• **PAGE EXCERPT**:
=======

Gorbachev apparently was listening if not watching. His security guards stayed with him at the Foros dacha, scrounged up some old radio receivers that had been forgotten but not discarded, and set up a jury-rigged antenna so they could monitor foreign radio coverage of the coup. Gorbachev later praised the reporting of the British Broadcasting Corp., Radio Liberty and Voice of America -- without seeming to recognize the irony that all three networks had been jammed by the Soviet government not so very long ago. Though he said he had been subjected to intense "psychological pressure," this apparently consisted of isolation rather than any actual interference with his activities. The President spent part of his time drafting an angry condemnation of the coup, and was so incensed at the reports of his illness that he made four videotapes of himself (he did not say how he got hold of a camera) to prove he was not sick at all. Fearing that the worst might happen to him, he also recorded his last will and testament. Gorbachev's wife Raisa was apparently quite shaken by the experience. She was later reported to have suffered some paralysis of her left hand and was said to be receiving medical treatment.

In the outside world, the tide was beginning to turn. By Tuesday morning the Western powers had got their act together and unanimously, though separately, proclaimed a clear line: no normal relations with the Soviet Union until legitimate authority was restored, and a quick and indefinite cutoff of most of the economic aid that the U.S.S.R. desperately needs.

Coal miners in Siberia and the far north left their pits. Resolutions condemning the Emergency Committee were passed in communities from Sakhalin Island in the far east to Petrozavodsk, near the border with Finland. In Leningrad tens of thousands gathered in front of the Winter Palace, which Lenin's forces had stormed to begin the Bolshevik Revolution in 1917.

=======

• **GIVEN INFORMATION**:

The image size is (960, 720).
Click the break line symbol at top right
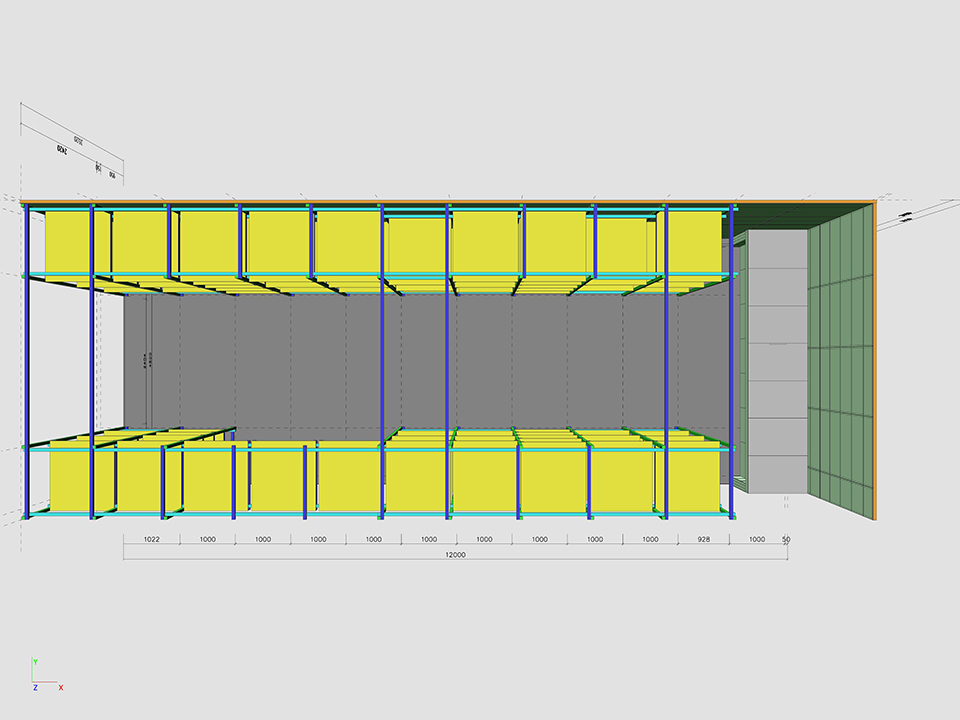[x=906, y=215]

=======

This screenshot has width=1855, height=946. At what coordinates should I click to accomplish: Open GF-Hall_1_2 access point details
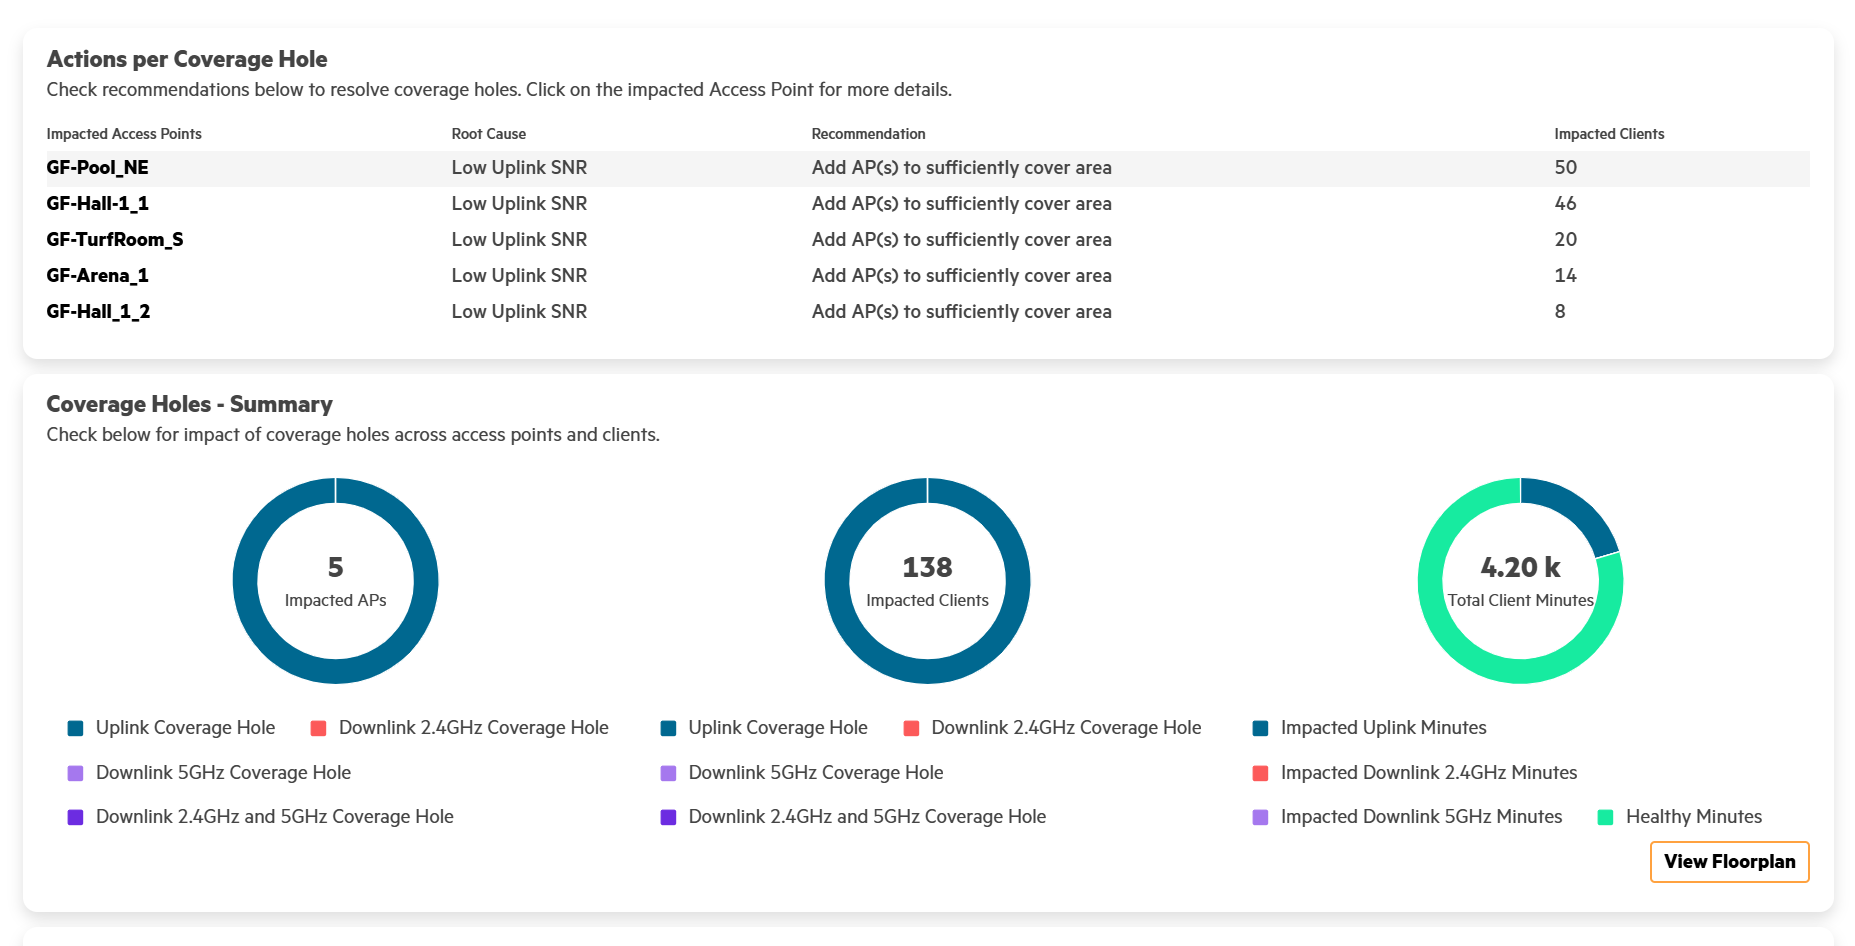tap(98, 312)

=======

• **TASK DIRECTIONS**:
Decide whether each statement below agrees with the excerpt on the Soviet coup above. Answer yes or no for each and quote the words of the excerpt that settle it.
1. Gorbachev's security guards rigged an antenna so they could follow foreign radio coverage of the coup.
2. Gorbachev made two videotapes of himself to prove he was not sick.
3. In Leningrad, tens of thousands gathered in front of the Kremlin.

• **RESULT**:
1. Yes: "set up a jury-rigged antenna so they could monitor foreign radio coverage of the coup"
2. No: "he made four videotapes of himself"
3. No: "In Leningrad tens of thousands gathered in front of the Winter Palace"